··· Extracto de la página


- ¿Le ocurre lo mismo con las redes sociales o es más reacio a las opiniones en ellas?

- Es verdad que en redes sociales la gente se sincera más, pero también en el cara a cara hay tanto opiniones positivas como desfavorables. A título personal no diría en una red social lo que no dijera en persona. Me sublevo a decir algo distinto tras un parapeto. Cuando detecto eso, me interesa menos la interacción. No me molesta que me critiquen cara a cara, pero sí parapetados. Denota falta de valor. Pero también en redes sociales hay interacción sincera y provechosa. Depende de personas. Intento que las redes sociales se parezcan a una relación verdadera.

- ¿Qué destacaría de 'Donde los escorpiones', la novela que presentará en Maestral?

······

• Explorar el material
- A) Vuelve a escribir el extracto desde "- Es verdad" hasta "una relación verdadera.".
- B) Indica si cada afirmación concuerda con el extracto; responde sí o no y cita literalmente las palabras que lo deciden. (i) La persona entrevistada no diría en una red social lo que no diría en persona. (ii) A la persona entrevistada le molesta que la critiquen cara a cara. (iii) Según la persona entrevistada, en las redes sociales no hay interacción sincera.
Los ítems no hacen falta para resolver lo que se pide aquí.

··· Ítems proporcionados

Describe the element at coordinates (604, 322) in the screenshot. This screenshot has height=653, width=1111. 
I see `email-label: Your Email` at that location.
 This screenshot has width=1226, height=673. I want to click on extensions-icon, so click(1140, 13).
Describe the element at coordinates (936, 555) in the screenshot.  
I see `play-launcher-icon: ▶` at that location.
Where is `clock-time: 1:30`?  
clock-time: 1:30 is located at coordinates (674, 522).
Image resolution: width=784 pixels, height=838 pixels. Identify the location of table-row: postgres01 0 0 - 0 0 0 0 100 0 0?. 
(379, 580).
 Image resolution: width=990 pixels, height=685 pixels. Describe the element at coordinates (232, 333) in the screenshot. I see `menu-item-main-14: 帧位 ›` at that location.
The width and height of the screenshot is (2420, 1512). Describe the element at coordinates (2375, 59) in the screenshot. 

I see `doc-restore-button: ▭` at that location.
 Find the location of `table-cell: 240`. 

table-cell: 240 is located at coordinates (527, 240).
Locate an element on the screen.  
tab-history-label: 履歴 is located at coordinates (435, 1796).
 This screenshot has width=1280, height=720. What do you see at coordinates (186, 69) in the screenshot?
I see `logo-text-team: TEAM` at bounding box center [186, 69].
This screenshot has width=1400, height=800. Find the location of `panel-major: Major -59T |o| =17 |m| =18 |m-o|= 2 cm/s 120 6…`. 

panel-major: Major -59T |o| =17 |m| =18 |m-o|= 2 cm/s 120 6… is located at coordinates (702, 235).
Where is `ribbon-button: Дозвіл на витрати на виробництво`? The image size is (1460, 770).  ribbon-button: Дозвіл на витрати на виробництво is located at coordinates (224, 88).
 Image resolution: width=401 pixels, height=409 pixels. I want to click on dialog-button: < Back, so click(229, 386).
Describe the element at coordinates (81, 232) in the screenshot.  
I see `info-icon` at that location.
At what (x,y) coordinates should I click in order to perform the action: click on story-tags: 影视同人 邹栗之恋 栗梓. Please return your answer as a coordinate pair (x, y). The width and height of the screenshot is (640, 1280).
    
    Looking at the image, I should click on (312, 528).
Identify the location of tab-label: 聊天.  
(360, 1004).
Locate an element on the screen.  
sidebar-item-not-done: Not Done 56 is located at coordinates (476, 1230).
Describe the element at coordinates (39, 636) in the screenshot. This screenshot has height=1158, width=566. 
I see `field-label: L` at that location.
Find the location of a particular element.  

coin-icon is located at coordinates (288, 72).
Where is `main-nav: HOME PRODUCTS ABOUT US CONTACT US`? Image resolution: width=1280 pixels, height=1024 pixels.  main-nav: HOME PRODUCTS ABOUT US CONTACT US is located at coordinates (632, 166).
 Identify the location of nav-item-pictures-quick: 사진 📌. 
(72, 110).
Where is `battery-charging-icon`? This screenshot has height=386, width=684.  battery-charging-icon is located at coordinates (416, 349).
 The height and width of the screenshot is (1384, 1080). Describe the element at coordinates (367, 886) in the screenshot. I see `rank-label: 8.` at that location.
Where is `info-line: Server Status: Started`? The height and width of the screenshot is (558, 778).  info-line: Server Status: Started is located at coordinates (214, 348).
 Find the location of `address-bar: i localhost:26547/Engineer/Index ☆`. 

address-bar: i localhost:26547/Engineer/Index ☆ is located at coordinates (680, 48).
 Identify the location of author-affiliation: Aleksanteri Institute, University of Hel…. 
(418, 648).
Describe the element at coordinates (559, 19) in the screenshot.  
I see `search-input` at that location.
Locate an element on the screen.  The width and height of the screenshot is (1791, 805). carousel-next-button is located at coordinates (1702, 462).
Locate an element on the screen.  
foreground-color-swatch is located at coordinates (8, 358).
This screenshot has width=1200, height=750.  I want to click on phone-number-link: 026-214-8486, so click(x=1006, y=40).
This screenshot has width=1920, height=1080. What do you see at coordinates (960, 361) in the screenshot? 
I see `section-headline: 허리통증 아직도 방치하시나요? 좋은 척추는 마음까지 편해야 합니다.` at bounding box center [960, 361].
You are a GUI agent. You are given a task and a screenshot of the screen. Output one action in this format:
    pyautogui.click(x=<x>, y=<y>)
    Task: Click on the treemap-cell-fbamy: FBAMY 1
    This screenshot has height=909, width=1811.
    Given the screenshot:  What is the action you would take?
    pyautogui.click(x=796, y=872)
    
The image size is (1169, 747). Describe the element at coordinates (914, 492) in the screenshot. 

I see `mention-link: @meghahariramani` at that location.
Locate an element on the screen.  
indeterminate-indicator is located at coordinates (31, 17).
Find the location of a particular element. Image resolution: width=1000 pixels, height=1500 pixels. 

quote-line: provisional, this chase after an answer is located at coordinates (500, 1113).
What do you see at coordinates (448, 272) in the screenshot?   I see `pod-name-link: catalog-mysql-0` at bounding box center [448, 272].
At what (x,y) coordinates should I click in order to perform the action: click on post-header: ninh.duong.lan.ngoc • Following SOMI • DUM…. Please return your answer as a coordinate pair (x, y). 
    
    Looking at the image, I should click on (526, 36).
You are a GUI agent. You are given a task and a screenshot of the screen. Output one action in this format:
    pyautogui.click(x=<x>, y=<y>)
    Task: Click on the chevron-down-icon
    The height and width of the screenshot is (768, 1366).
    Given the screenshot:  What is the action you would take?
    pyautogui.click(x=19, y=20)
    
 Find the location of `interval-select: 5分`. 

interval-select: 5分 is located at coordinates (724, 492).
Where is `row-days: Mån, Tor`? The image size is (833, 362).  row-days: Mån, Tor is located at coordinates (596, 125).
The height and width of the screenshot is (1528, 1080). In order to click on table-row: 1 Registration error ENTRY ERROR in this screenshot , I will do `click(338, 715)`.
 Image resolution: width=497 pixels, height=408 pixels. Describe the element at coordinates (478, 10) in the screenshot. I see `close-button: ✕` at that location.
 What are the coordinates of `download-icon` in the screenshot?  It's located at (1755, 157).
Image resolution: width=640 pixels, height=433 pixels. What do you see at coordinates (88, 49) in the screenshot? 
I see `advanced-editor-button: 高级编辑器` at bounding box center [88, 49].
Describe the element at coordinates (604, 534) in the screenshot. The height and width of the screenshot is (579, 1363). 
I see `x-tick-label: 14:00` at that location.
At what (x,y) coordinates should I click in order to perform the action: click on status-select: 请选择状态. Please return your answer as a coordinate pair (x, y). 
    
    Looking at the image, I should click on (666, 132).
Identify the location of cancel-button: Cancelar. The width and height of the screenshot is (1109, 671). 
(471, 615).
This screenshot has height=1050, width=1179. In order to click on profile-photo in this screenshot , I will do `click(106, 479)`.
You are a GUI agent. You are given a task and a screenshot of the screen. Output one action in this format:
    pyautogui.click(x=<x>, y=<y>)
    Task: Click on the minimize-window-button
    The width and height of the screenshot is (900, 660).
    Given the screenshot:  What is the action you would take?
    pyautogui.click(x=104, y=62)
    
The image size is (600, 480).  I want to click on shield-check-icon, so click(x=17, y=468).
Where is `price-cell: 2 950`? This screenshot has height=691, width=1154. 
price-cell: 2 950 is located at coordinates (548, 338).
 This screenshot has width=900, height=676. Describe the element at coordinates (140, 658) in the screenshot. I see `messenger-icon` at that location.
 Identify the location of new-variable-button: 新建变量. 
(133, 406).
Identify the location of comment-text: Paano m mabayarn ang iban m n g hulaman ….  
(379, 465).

······

• Respuestas por ítem
- A)
- Es verdad que en redes sociales la gente se sincera más, pero también en el cara a cara hay tanto opiniones positivas como desfavorables. A título personal no diría en una red social lo que no dijera en persona. Me sublevo a decir algo distinto tras un parapeto. Cuando detecto eso, me interesa menos la interacción. No me molesta que me critiquen cara a cara, pero sí parapetados. Denota falta de valor. Pero también en redes sociales hay interacción sincera y provechosa. Depende de personas. Intento que las redes sociales se parezcan a una relación verdadera.

- B)
(i) Sí: "A título personal no diría en una red social lo que no dijera en persona."
(ii) No: "No me molesta que me critiquen cara a cara, pero sí parapetados."
(iii) No: "Pero también en redes sociales hay interacción sincera y provechosa."